A simple task that takes 10 seconds can pay five or 10 cents. The tasks, whether performed by a gamer or another outsourced laborer, consist of simple, often repetitive actions that don’t require too much brain power, such as verifying business addresses or trawling through a company website to check for pornographic content and copyrighted pictures that need to be removed.
Tasks that take longer to do or require more involved thought processes can pay more. On-site verification of business listings is one such task, where the worker has to go to a business and take a photo of it to confirm that it still exists and really is what it says it is. Since these are microtasks, pay per hour depends on the speed of the worker and complexity of the task. As a result, crowdsourcing companies generally pay less than minimum wage and draw workers from around the world. CrowdFlower uses 500,000 workers in 70 countries around the world, including the United States.
CrowdFlower has already executed tasks for Fortune 500 companies like eBay, Microsoft and Yahoo. The company says many clients don’t want to be identified. After the Haiti earthquake, the U.S. State Department roped in CrowdFlower to help organize relief efforts so that people in need of help would send an SMS to an emergency SMS number. CrowdFlower sent the messages to Haitian diaspora in various parts of the world, who translated them and sent them back so that emergency workers could organize rescue operations. CrowdFlower said its revenues are growing, but declined to reveal figures.
CrowdFlower is still a small player, but has had almost “infinite growth” since its inception, said Sharon Wienbar, managing director of Scale Venture Partners, a Foster City-based venture capital company that has invested in other crowdsourcing companies like uTest. According to Wienbar, there are 200-odd crowdsourcing companies that deliver about $1 billion in services annually.

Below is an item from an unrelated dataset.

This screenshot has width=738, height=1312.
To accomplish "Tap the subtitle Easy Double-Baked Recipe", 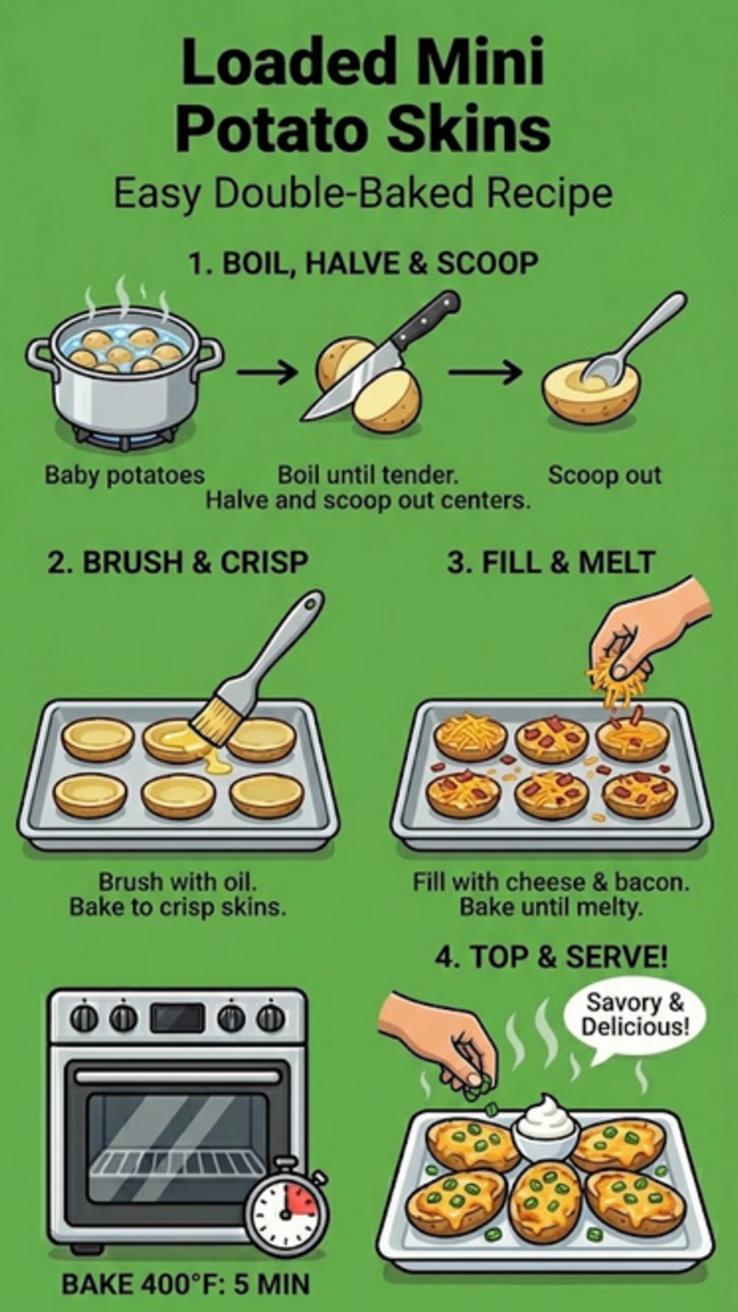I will click(362, 194).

Investors are keenly watching this space. “There is a big opportunity at the intersection between the future of work and gaming,” says Saad Khan a partner in CMEA Capital, a San Francisco-based venture fund that has invested in crowdsourcing company LiveOps Inc. “I am excited about it.” The potential labor market is huge because, according to Khan, 3 billion hours each week are spent in gaming, 500 million people spend more than an hour every day gaming, and 7 billion minutes a month are spent on Facebook.
What About the Law?
Even as CrowdFlower’s business grows exponentially, concerns abound. One of the biggest is child labor. A lot of gamers are minors, said Alek Felstiner, a third-year law student at the University of California, Berkeley, who specializes in employment law and cyber law.
“They are voluntarily doing this work and getting something out of it, so it’s hard to call it exploitative,” Felstiner said. “But if you spend as much time on gaming as you do now, and work takes place inside these games, there is no reason why some work laws shouldn’t apply.”

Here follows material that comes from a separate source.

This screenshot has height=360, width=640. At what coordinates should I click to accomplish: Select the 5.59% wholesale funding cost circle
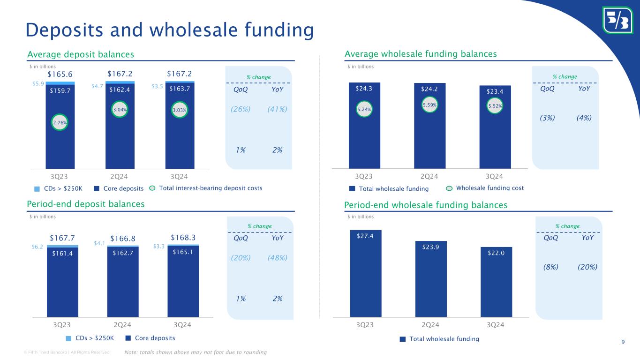coord(429,105)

Wage laws probably still apply if a child spends one to two hours a day doing crowdsourced tasks and it interferes with their studies in a way that child labor laws are meant to prevent, Felstiner said.

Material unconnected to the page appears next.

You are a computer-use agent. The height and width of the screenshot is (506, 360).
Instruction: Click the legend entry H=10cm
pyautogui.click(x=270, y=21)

Another big concern is what constitutes a fair wage. “Are you paying people a legal minimum wage and are these people more like employees, or is it an arm’s-length transaction?” Wienbar said. So far, federal law has not evolved to include crowdsourcing, but some industry watchers say that is still a possibility. “There are people in the crowd who are earning a living doing crowdsourcing work alone,” Wienbar said. “If you have a valuable skill you can sell, you can make a living on this model alone. Some day someone will have an issue with this, and companies will need to pay benefits and taxes.”
Biewald understands that there are issues yet to be sorted out. “In terms of regulatory issues, the law is not equipped to deal with what we are doing.”